Latent in all of Shelton’s work is an element of performance. Each work has been made through a series of carefully planned events: months of research, travel, gathering and staging. The act of constructing and performing manifests itself in even greater effect in this new body of work. Given Shelton’s curiosity about moments of violence, change and discomfort, it is unsurprising that her work has turned to a kind of ‘acting out of memories’. She wields her camera like a net, trapping fleeting moments and overlooked items that are then filtered and re-presented through the lens. In a never ending video loop she presents the erasure and reinstatement of the Mayor Mackay’s name on the foundation stone of the Sarjeant Gallery. In a series of images Shelton captures the moment, when, on the thirtieth anniversary of Neil Robert’s suicide bombing of the controversial ‘Wanganui Computer’ she wrote his graffiti-ed ‘call to action’ in the night sky with sparklers. Through a conceptual restaging of these events, tangential to the primary narrative of the historical events, Shelton elucidates the often myopic presentations of history and the ‘ambiguity of the reality involved’.
What makes Shelton’s approach to historical events interesting is her removal of the human form from these moments. Instead her work focuses on books, discs, cards and landscapes, items that would be considered detritus to most are elevated to the quietly heroic. Each piece, unassuming at first, is imbued with weight under Shelton’s careful eye. The materiality of these almost banal objects and places are reinforced through Shelton’s hyper-real images, in which we see the shadows, lines and smudges that mark their passage through time. A strange humanity is invested in these objects and places – presented without any other visual context they are the ghostly remains of violence, mystery and shame. Where the human body is involved it is disembodied and made mechanical. The hands that rub the name of Mayor Mackay are like automatons replaying an action over and over again, while the identity of the scribe for Neil Roberts words, etched in the sky with fire, remains unseen.
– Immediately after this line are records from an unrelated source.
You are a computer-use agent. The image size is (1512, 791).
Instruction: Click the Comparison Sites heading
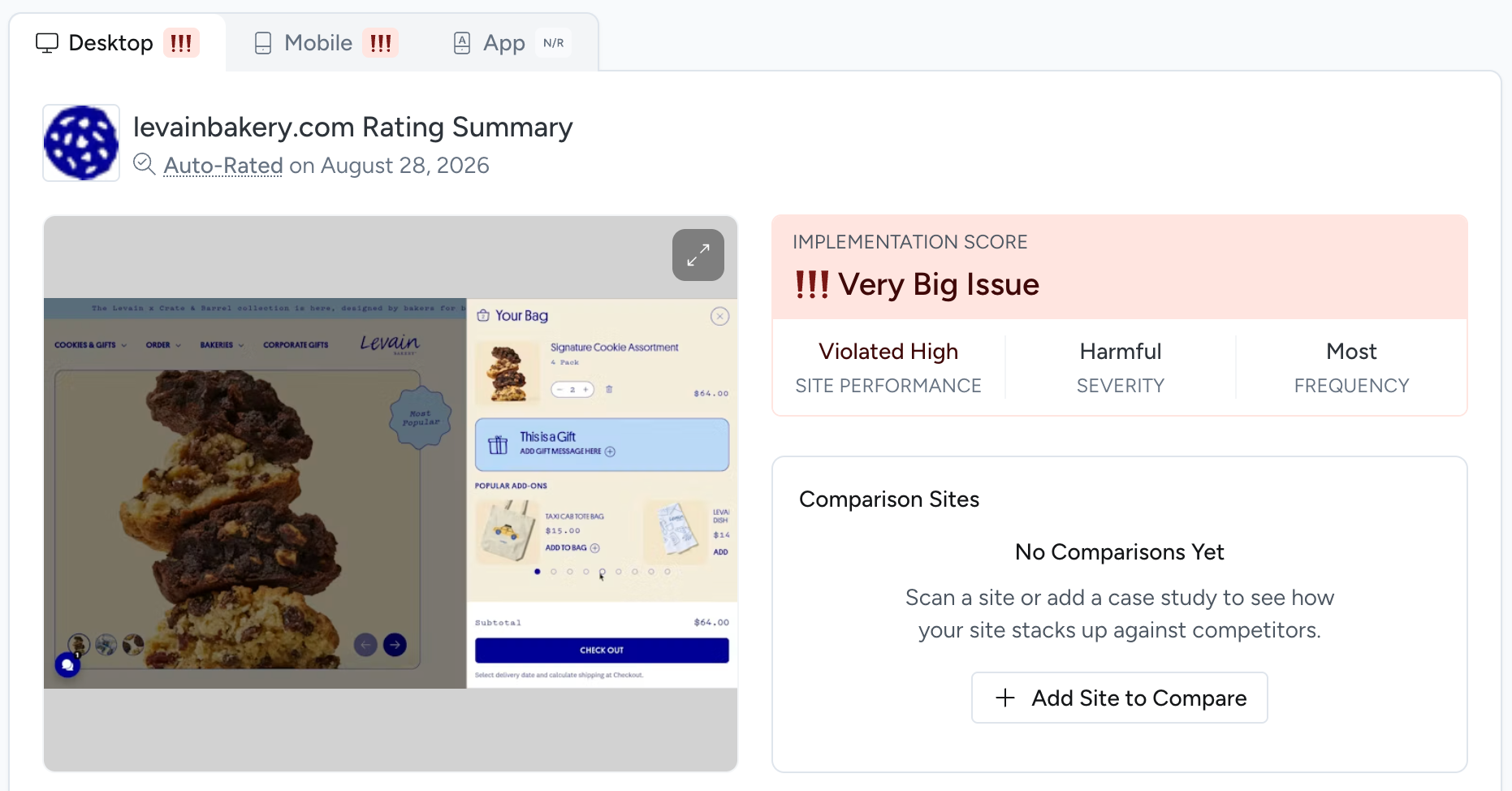(x=889, y=499)
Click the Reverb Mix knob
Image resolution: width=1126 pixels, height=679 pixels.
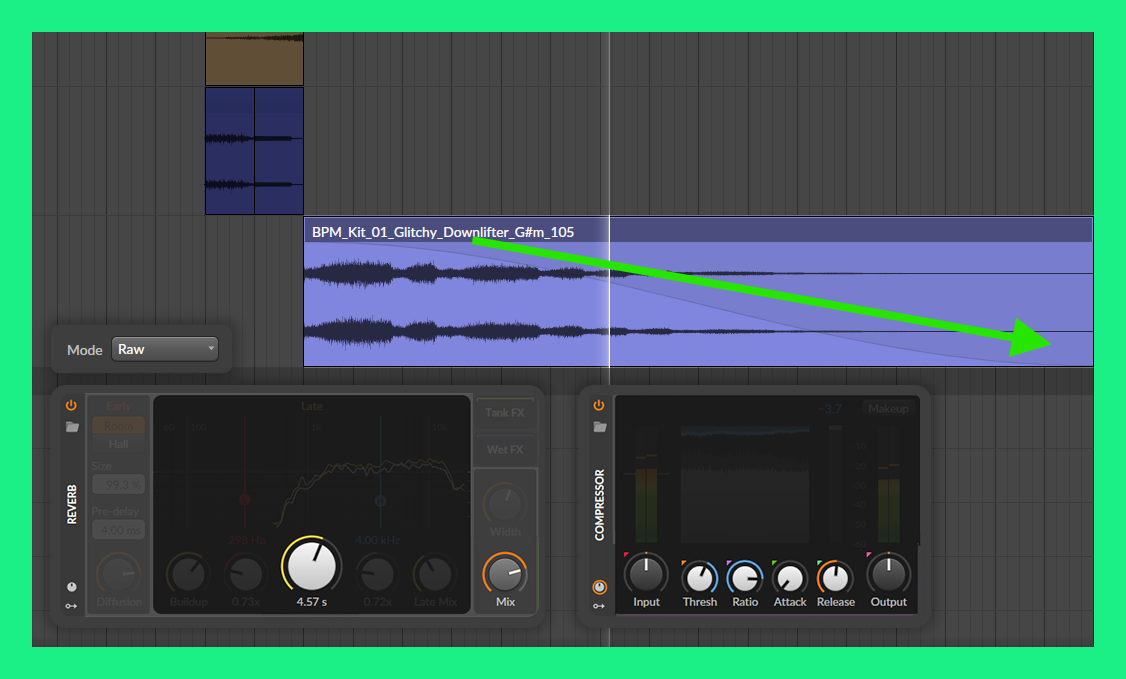[x=505, y=574]
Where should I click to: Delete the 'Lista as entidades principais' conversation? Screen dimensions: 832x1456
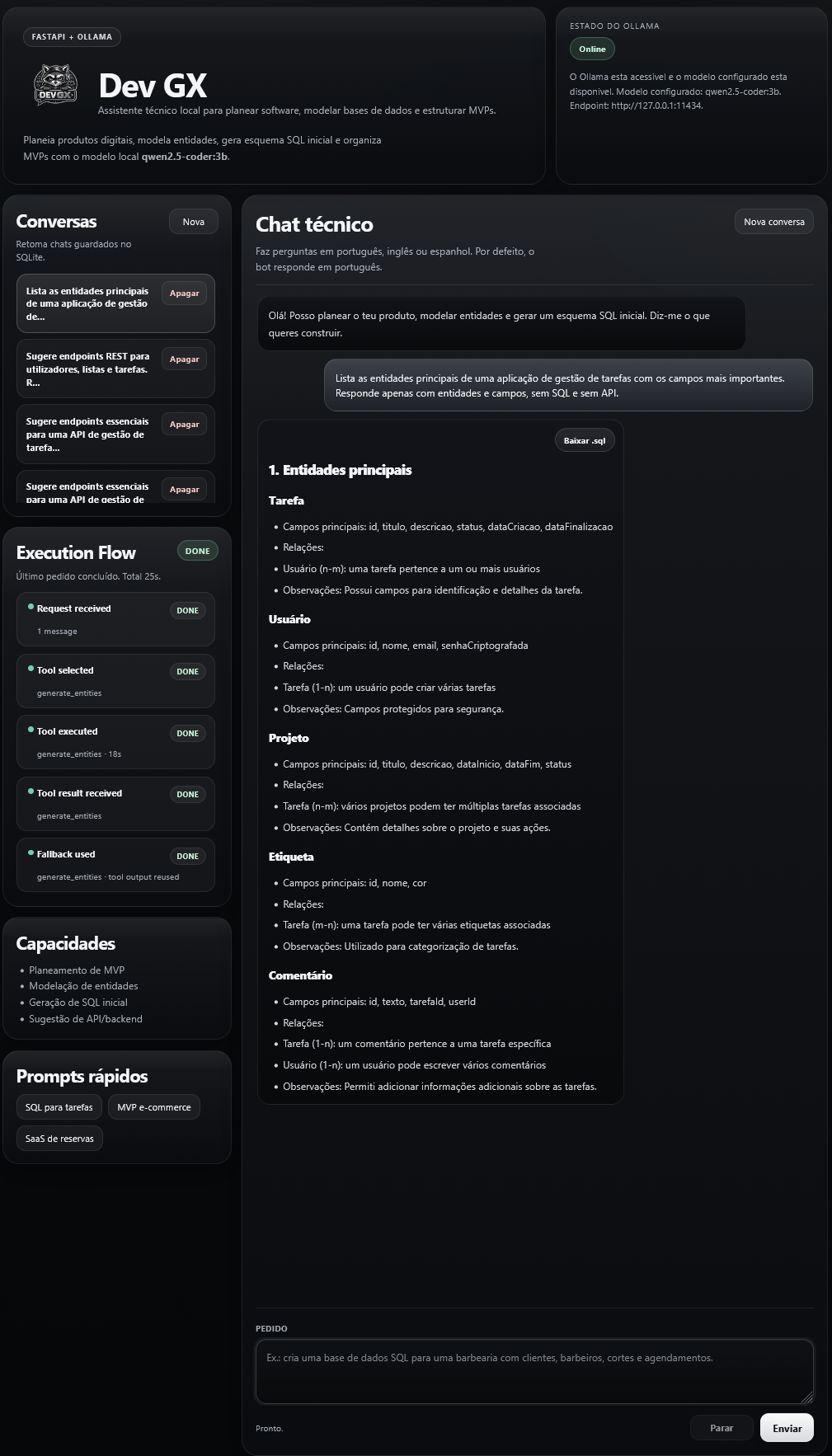(184, 294)
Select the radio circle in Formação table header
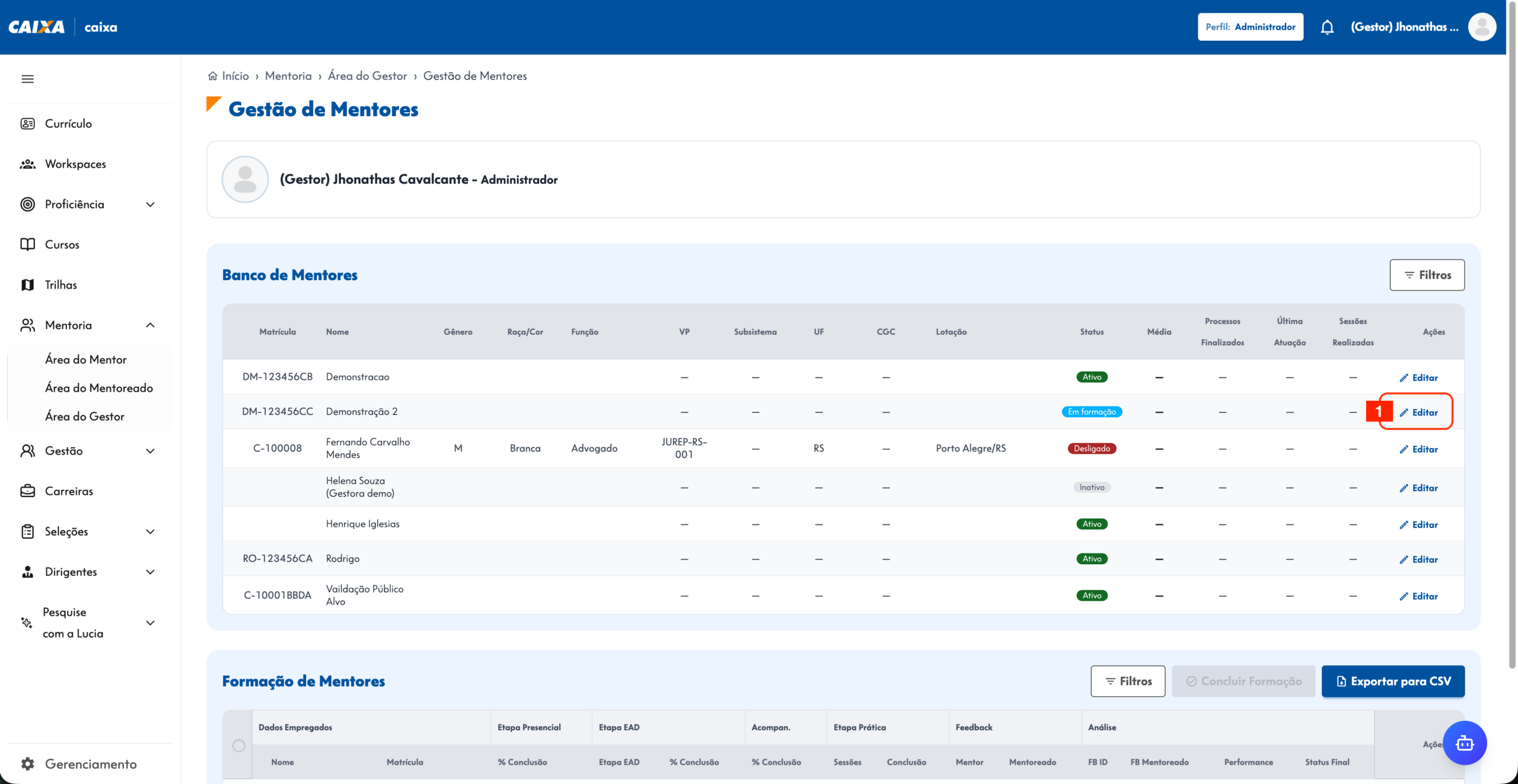Screen dimensions: 1518x784 (x=239, y=745)
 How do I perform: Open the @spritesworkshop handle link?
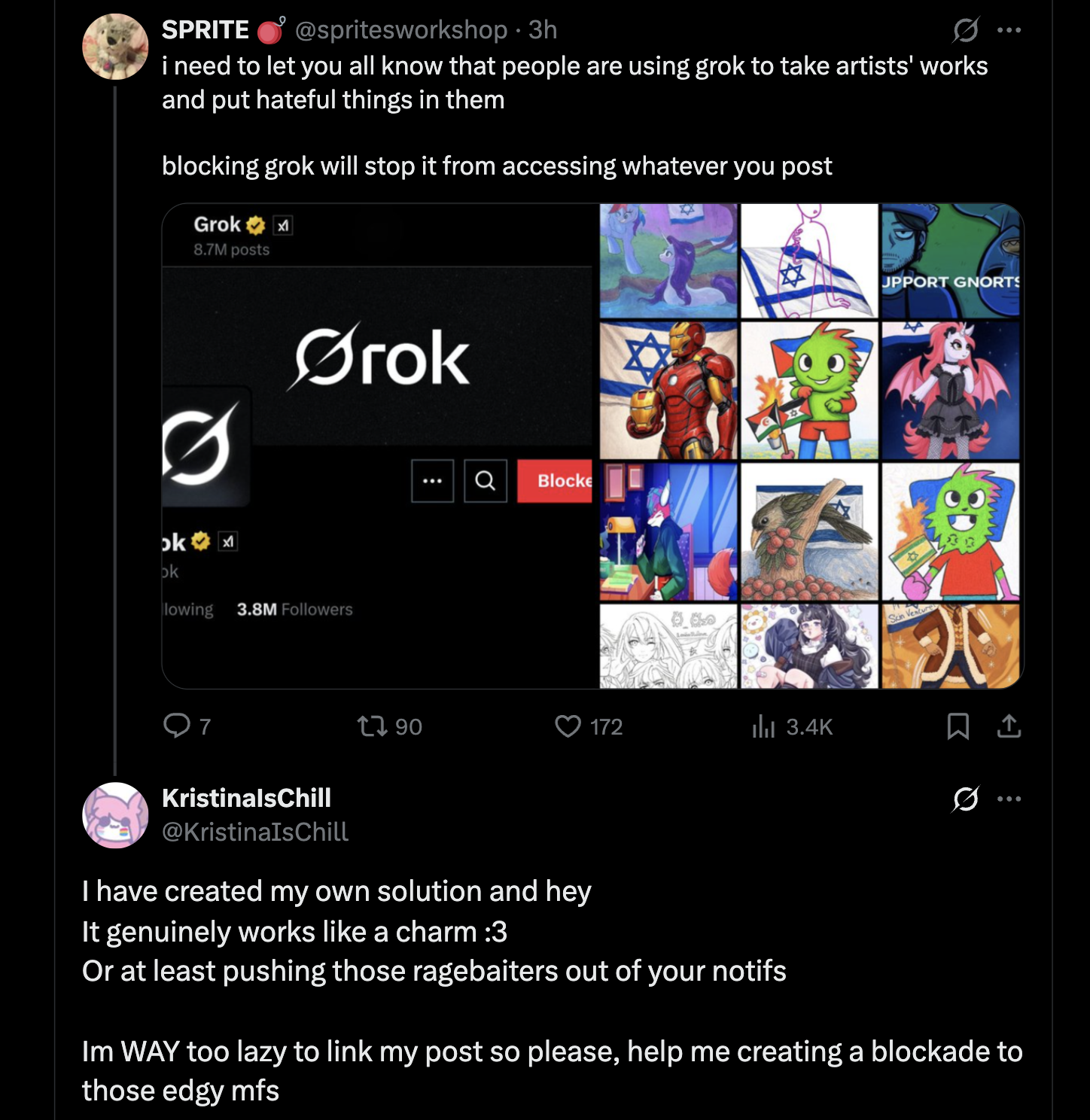pos(401,29)
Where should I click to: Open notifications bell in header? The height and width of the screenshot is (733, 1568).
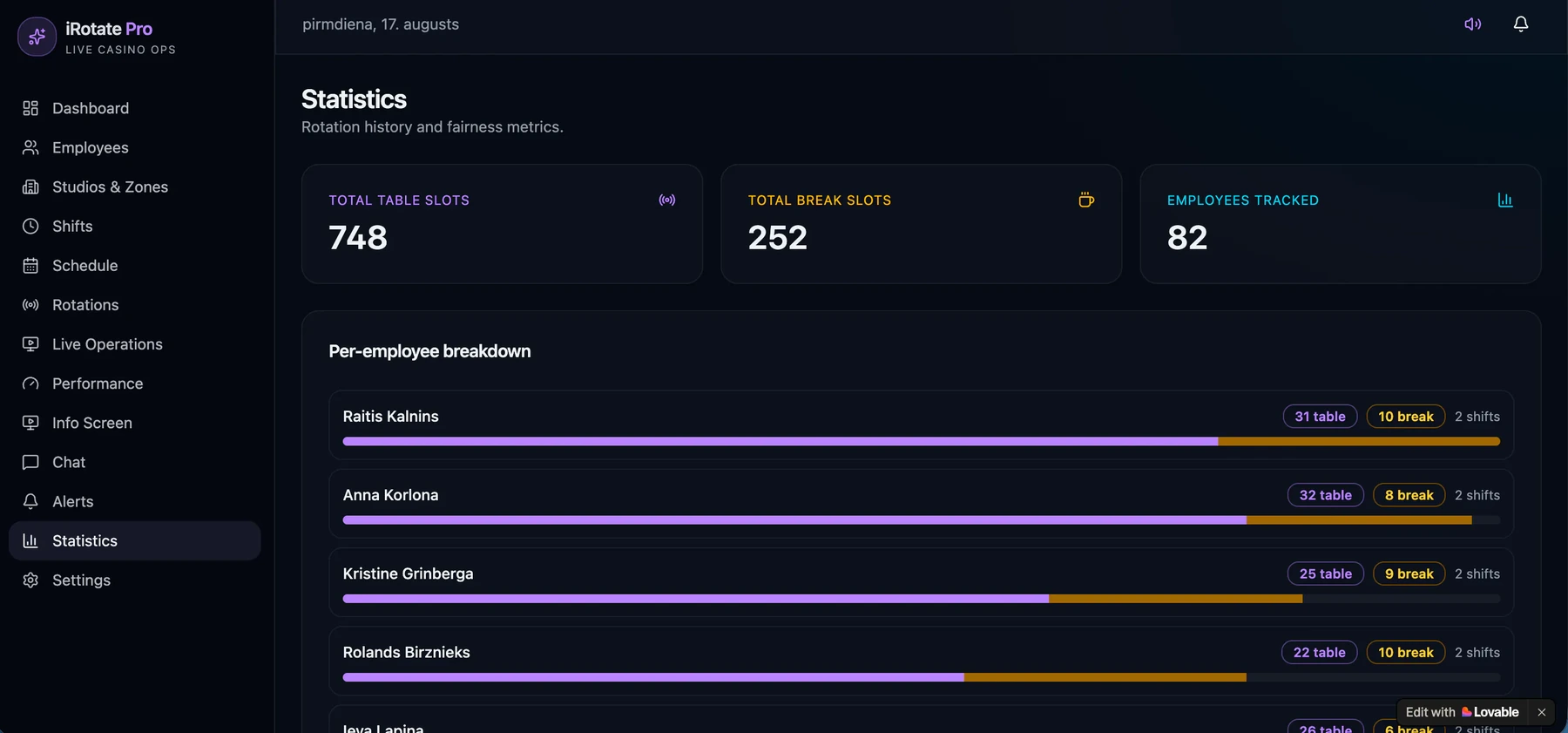pyautogui.click(x=1520, y=24)
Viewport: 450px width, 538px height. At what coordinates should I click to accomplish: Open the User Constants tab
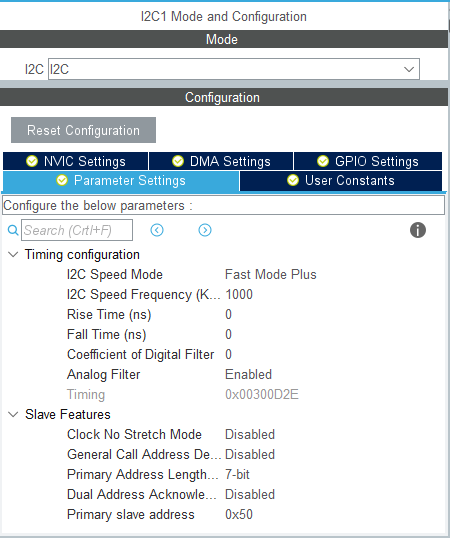[x=341, y=180]
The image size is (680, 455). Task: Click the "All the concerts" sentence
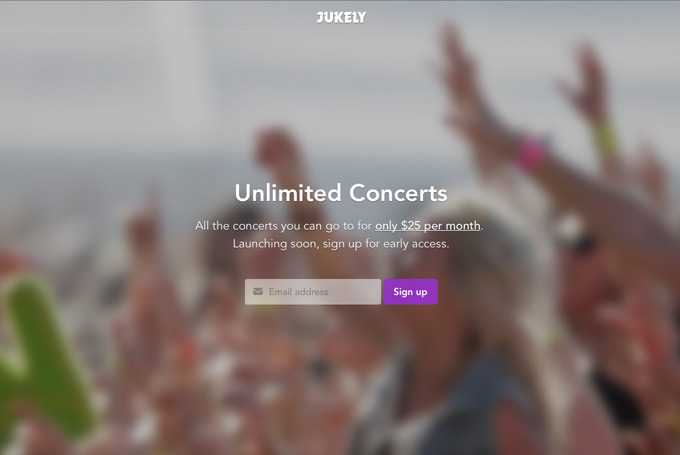(x=339, y=226)
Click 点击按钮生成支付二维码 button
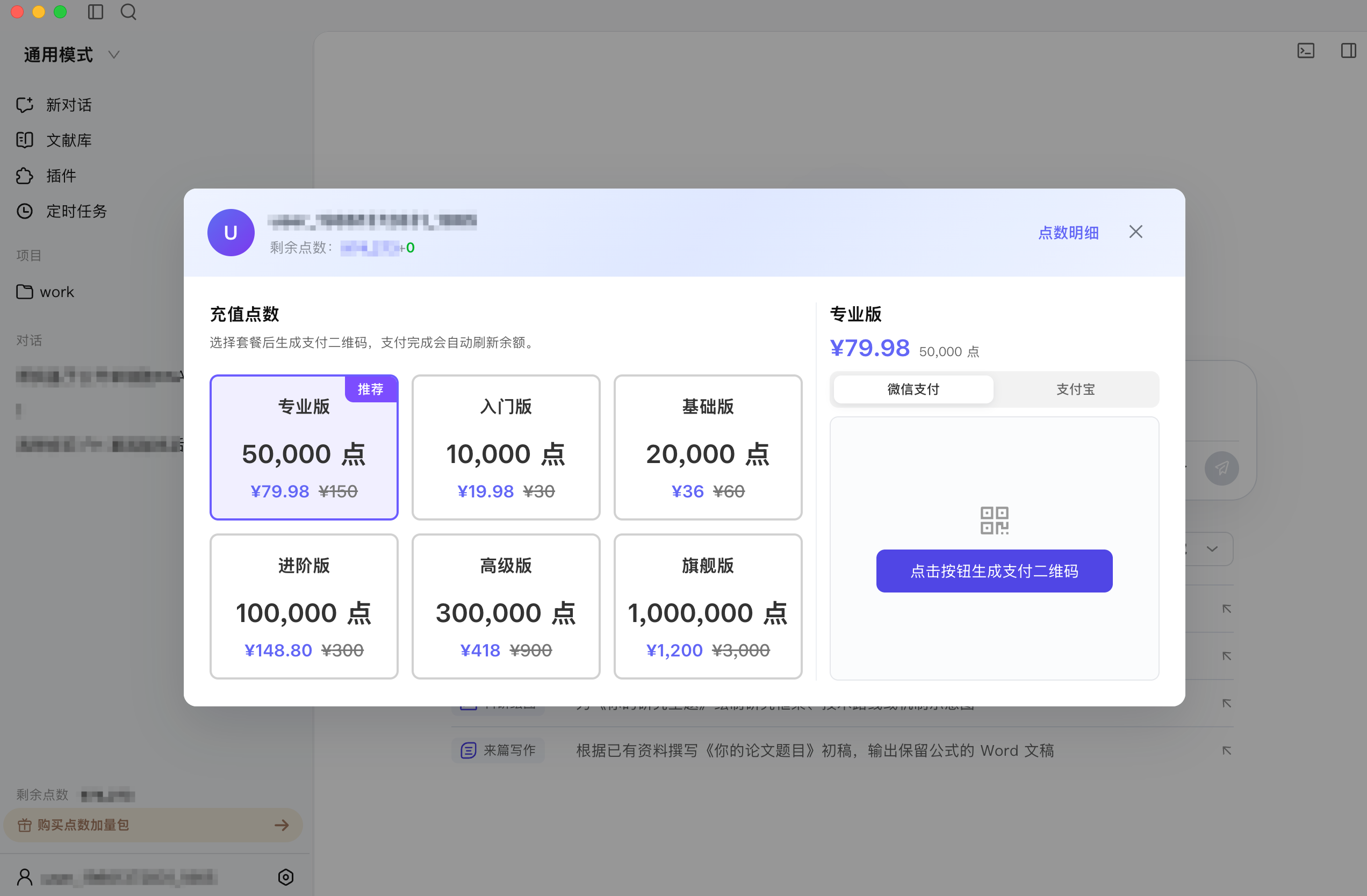This screenshot has height=896, width=1367. point(994,571)
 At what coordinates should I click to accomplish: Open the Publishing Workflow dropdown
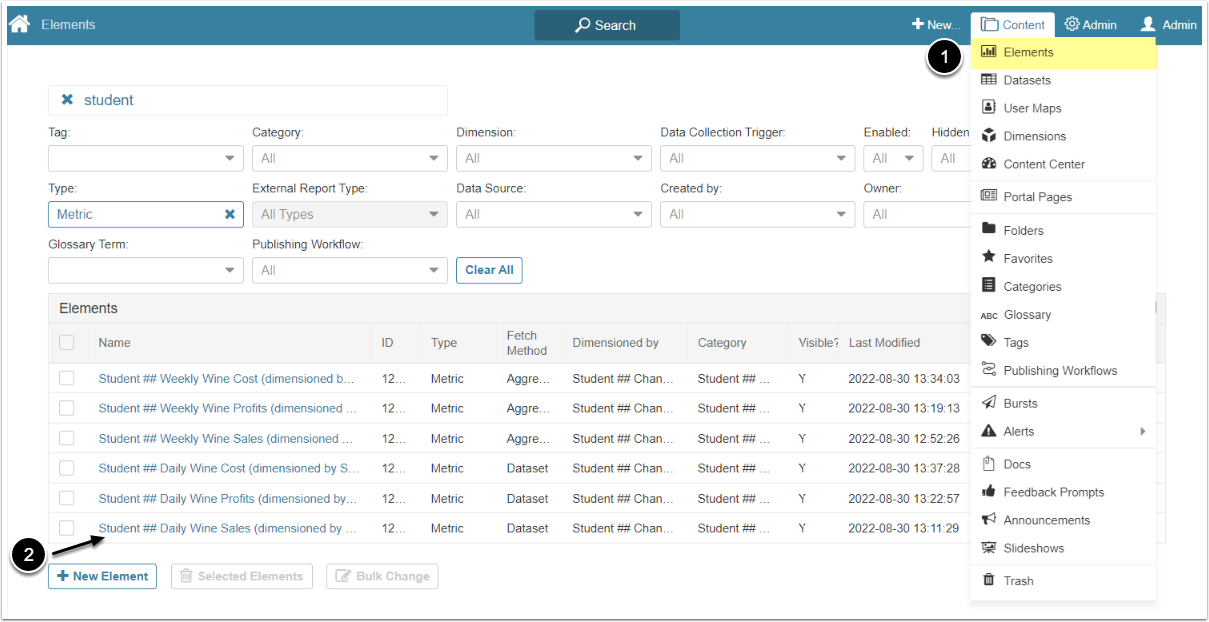point(349,270)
The visual language Shelton uses is one of isolation and her images contain poignant echoes of the histories they represent. Her work in The City of Gold and Lead uses emptiness to evoke the trauma of the events – components of the ‘Wanganui Computer’, Neil Robert’s anarchist graffiti and Mayor Mackay’s engraved name are alienated from each other within individual fields of black. The additional layer Shelton adds to these works is the written word. Text, in its various forms, is vital in Shelton’s practice. Rarely coy, the titles of her works are direct, informative and often lengthy. Her works require interrogation. The viewer is asked to invest in the photograph just as Shelton has done, searching for context in various forms – the image, the label, the introductory text or the accompanying catalogue. She relishes the tenuous line between an understanding of the photograph as evidence and the photograph as construct, with her work ultimately showing that the two do not need to be mutually exclusive.